Excerpted data
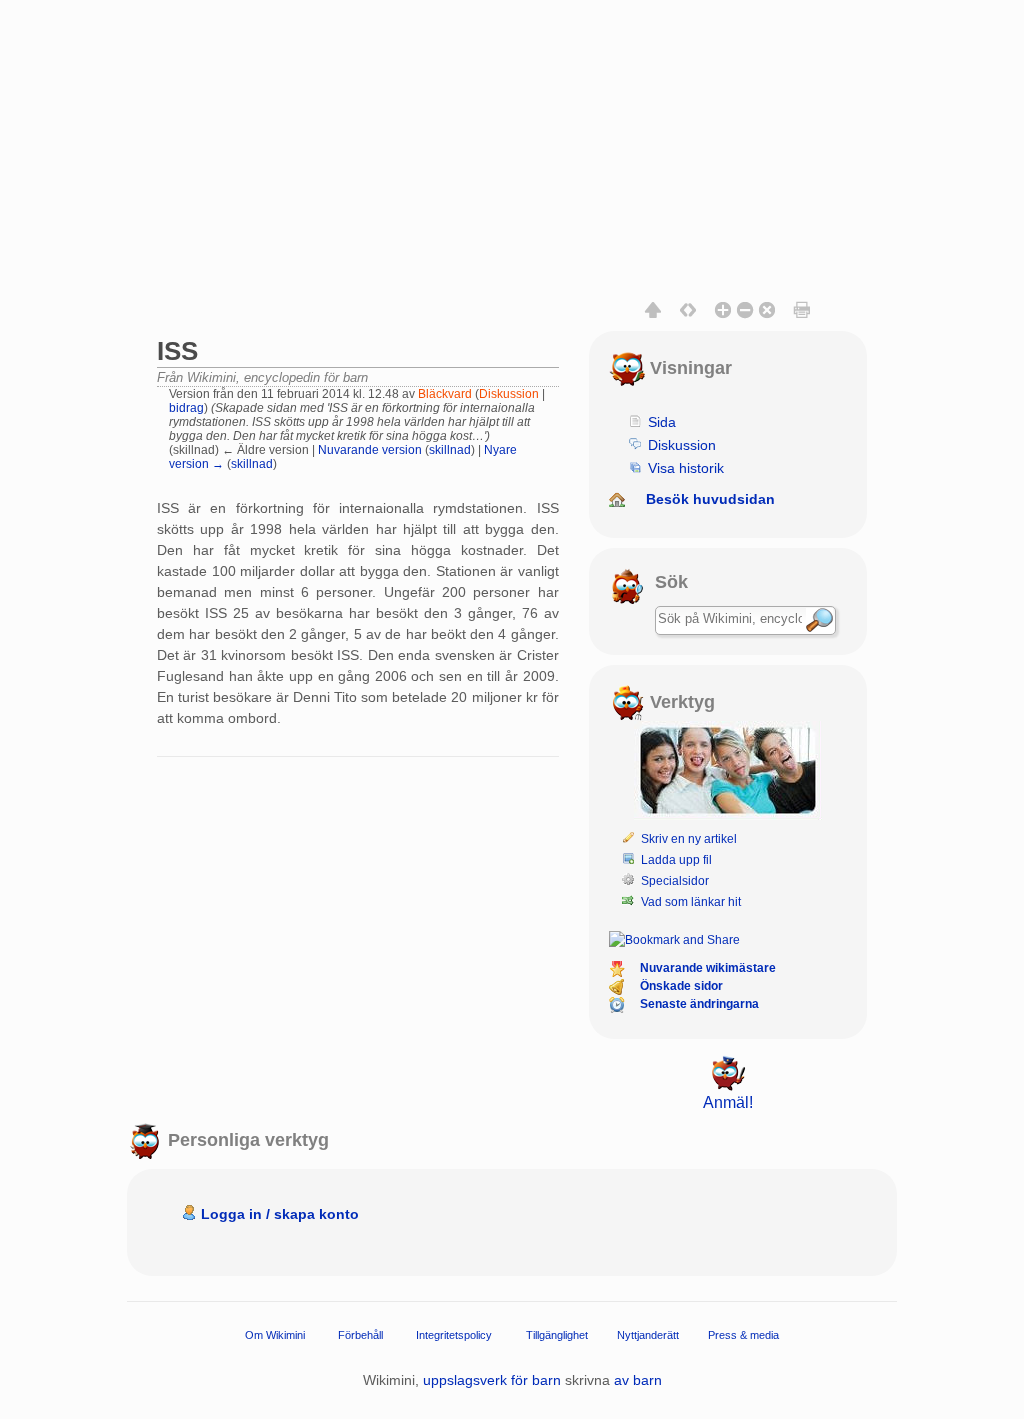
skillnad (450, 449)
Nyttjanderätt (648, 1335)
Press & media (743, 1335)
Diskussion (509, 393)
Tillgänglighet (557, 1335)
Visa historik (686, 468)
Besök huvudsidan (710, 499)
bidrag (186, 407)
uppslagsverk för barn (492, 1380)
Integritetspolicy (454, 1335)
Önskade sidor (681, 986)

Exercise requirements
Please restate word for word only the lines from the one with "Tillgänglighet (557, 1335)" through the final line of the listing above, both of them included.

Result of the exercise
Tillgänglighet (557, 1335)
Visa historik (686, 468)
Besök huvudsidan (710, 499)
bidrag (186, 407)
uppslagsverk för barn (492, 1380)
Integritetspolicy (454, 1335)
Önskade sidor (681, 986)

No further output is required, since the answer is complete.